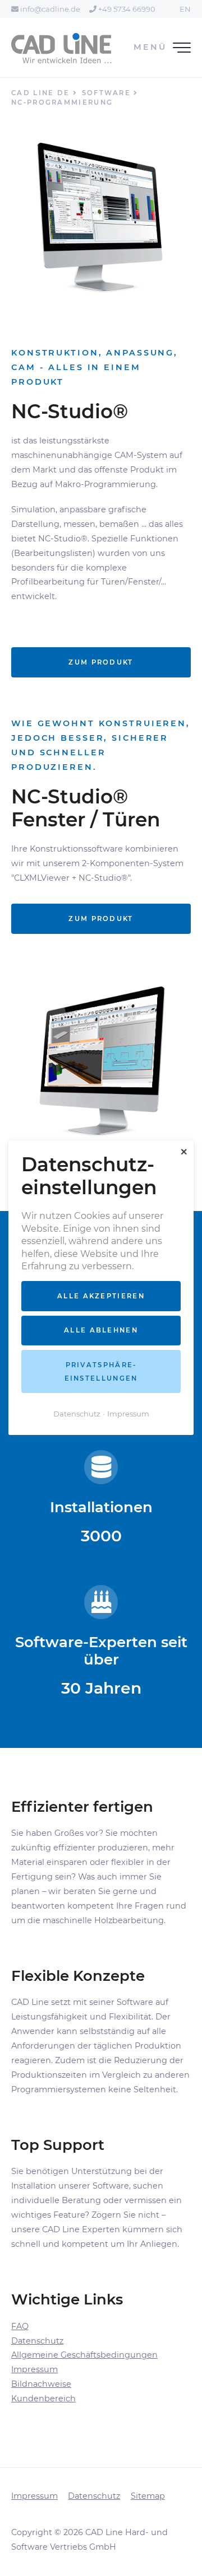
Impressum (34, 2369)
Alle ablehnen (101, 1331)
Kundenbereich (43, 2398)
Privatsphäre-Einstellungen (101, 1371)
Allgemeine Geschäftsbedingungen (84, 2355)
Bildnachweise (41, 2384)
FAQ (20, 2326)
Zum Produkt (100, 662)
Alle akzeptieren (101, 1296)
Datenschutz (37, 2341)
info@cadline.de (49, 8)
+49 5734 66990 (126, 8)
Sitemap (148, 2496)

## ACTIVITY
Would you return the whole listing exactly, without the pictures?

## SOLUTION
Impressum (34, 2369)
Alle ablehnen (101, 1331)
Kundenbereich (43, 2398)
Privatsphäre-Einstellungen (101, 1371)
Allgemeine Geschäftsbedingungen (84, 2355)
Bildnachweise (41, 2384)
FAQ (20, 2326)
Zum Produkt (100, 662)
Alle akzeptieren (101, 1296)
Datenschutz (37, 2341)
info@cadline.de (49, 8)
+49 5734 66990 (126, 8)
Sitemap (148, 2496)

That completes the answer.